What is required
Lift out, unaltered, the lines of the material below between the line holding "Click the AWSLambdaBasicExecutionRole" and the line holding "You are a computer-use agent. The", counting both.

* * *

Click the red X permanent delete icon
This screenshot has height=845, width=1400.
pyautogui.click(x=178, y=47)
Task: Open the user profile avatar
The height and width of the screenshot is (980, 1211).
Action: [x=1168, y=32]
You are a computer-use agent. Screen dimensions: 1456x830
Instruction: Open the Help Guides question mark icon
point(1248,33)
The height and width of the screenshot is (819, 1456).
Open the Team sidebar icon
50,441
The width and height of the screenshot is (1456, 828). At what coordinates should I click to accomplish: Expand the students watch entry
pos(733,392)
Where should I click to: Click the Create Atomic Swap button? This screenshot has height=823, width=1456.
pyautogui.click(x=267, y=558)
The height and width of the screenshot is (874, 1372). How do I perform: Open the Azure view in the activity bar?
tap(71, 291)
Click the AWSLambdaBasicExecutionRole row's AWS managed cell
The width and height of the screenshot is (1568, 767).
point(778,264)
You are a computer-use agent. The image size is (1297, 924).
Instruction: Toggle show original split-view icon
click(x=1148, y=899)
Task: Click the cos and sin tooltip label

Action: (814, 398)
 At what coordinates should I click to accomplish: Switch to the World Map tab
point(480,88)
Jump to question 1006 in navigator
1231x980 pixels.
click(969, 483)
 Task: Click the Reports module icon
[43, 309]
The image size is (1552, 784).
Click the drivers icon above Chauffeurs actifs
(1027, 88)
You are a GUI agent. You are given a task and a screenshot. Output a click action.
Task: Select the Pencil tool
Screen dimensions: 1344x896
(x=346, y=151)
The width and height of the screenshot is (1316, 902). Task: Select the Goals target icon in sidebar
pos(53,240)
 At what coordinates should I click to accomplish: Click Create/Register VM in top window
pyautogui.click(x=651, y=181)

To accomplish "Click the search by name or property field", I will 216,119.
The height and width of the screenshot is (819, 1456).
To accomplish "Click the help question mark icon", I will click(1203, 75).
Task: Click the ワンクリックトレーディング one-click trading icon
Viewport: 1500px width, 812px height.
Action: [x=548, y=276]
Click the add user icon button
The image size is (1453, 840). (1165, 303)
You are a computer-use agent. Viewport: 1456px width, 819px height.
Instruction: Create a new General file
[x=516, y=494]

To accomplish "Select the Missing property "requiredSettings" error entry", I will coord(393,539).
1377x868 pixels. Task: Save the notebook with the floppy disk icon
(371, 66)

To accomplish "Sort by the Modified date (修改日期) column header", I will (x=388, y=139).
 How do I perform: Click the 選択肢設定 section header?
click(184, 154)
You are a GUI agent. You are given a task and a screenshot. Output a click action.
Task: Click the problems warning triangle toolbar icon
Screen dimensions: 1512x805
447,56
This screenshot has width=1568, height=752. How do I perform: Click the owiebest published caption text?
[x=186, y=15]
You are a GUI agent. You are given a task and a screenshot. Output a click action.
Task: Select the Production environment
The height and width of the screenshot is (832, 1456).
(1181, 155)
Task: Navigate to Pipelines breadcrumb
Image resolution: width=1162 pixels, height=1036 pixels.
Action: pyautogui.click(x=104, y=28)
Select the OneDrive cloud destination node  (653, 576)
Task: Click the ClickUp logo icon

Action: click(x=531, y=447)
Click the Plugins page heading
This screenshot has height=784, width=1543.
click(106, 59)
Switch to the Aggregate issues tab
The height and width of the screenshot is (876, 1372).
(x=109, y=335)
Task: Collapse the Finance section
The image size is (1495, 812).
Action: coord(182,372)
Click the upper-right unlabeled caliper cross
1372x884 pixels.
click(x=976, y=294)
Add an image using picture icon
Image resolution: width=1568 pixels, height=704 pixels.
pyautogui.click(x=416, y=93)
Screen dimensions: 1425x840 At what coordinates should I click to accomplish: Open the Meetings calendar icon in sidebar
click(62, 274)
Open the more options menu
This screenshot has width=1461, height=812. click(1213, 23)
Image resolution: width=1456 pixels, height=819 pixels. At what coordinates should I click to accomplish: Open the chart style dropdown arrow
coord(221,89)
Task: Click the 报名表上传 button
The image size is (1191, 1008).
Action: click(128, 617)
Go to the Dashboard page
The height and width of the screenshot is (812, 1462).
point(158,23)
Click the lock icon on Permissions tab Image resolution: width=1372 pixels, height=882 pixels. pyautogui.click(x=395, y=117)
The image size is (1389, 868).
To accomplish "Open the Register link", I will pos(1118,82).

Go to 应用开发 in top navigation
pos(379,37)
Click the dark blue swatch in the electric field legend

* * *

Response to this task
Click the AWSLambdaBasicExecutionRole row's AWS managed cell
The width and height of the screenshot is (1568, 767).
point(778,264)
You are a computer-use agent. The image size is (1297, 924).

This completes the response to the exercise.